------ Data lines

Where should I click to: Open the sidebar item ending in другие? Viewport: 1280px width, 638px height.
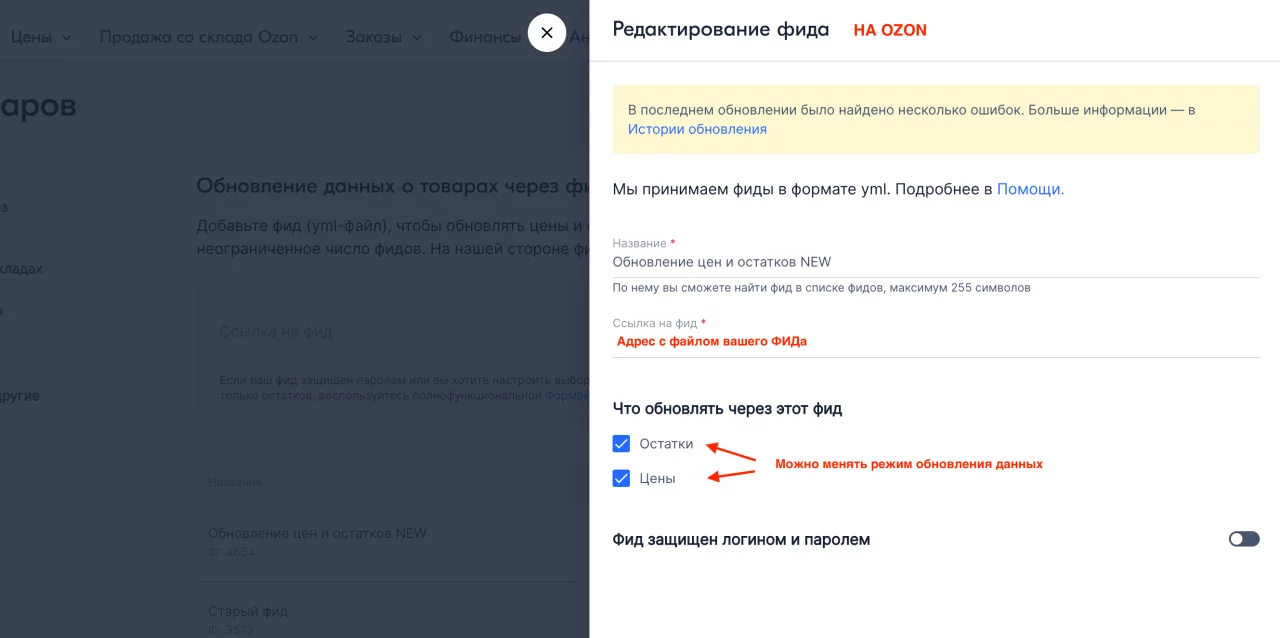(20, 395)

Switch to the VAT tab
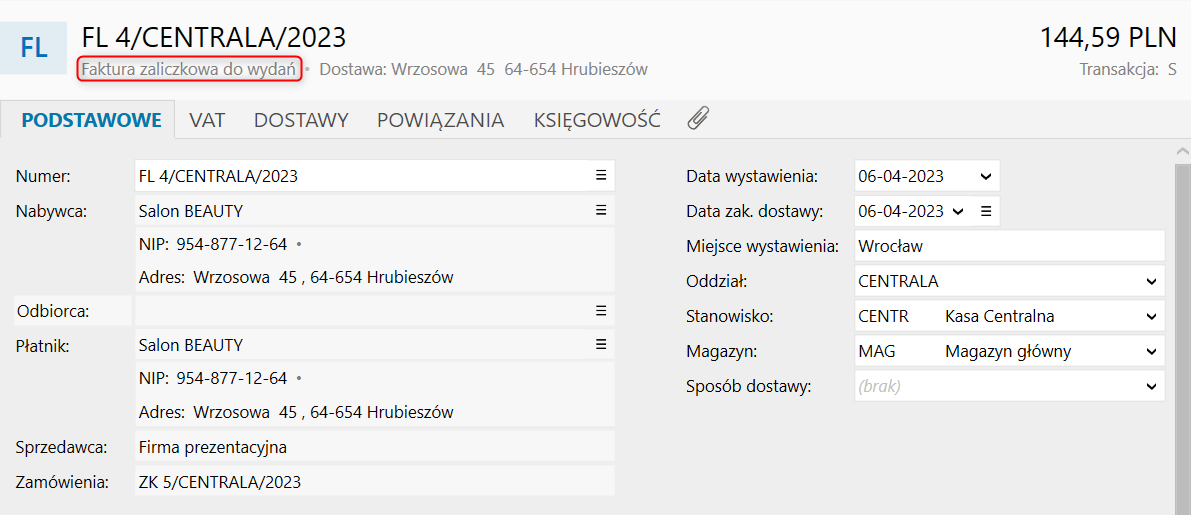[x=207, y=120]
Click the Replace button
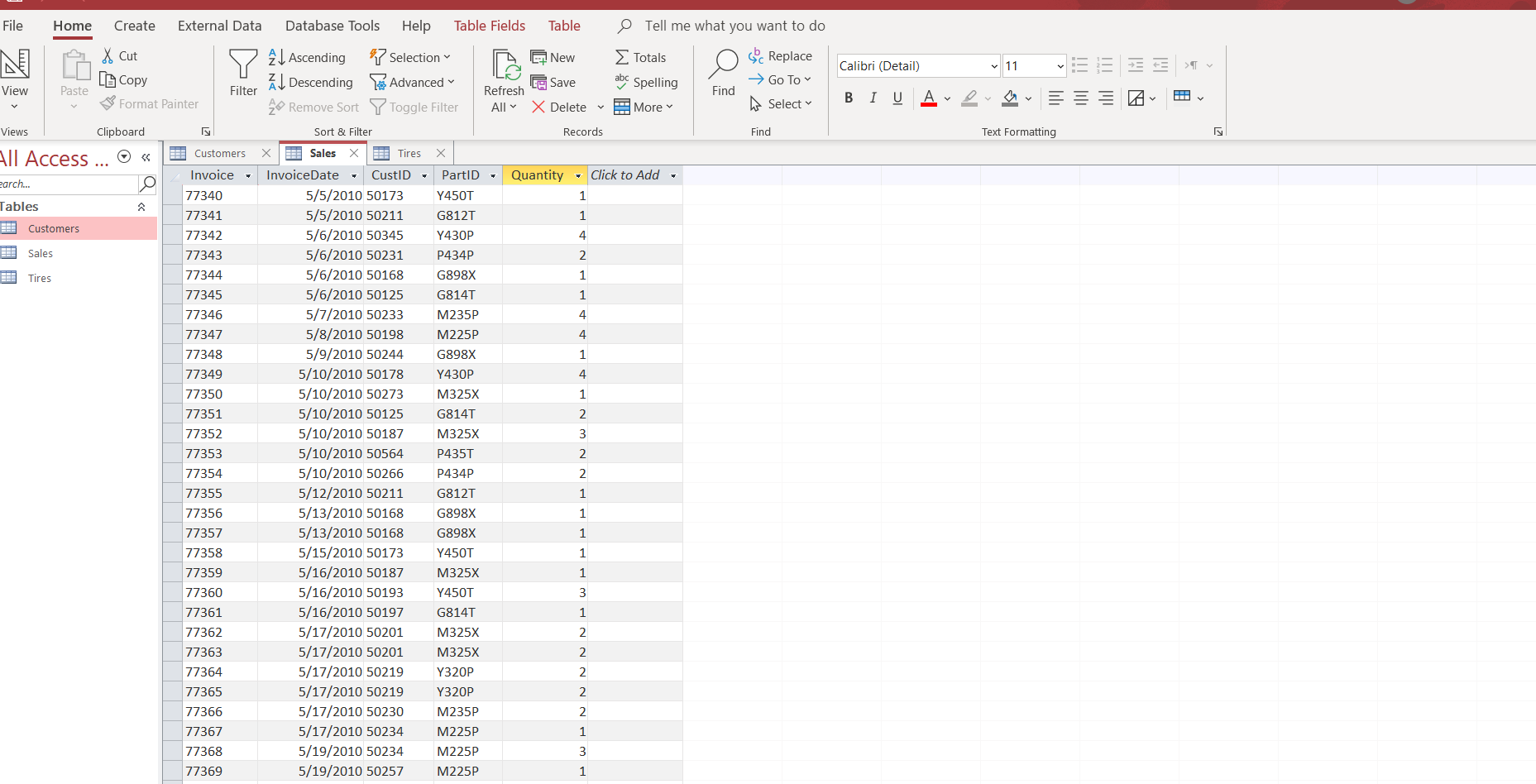 tap(780, 56)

------------

• _What you should do_: Return the three records above verbatim, line by line, leaving out the pictures.

• _Result of this task_:
Where should I click to: Open the sidebar item ending in другие? Viewport: 1280px width, 638px height.
(20, 395)

Switch to the VAT tab
[x=207, y=120]
Click the Replace button
 tap(780, 56)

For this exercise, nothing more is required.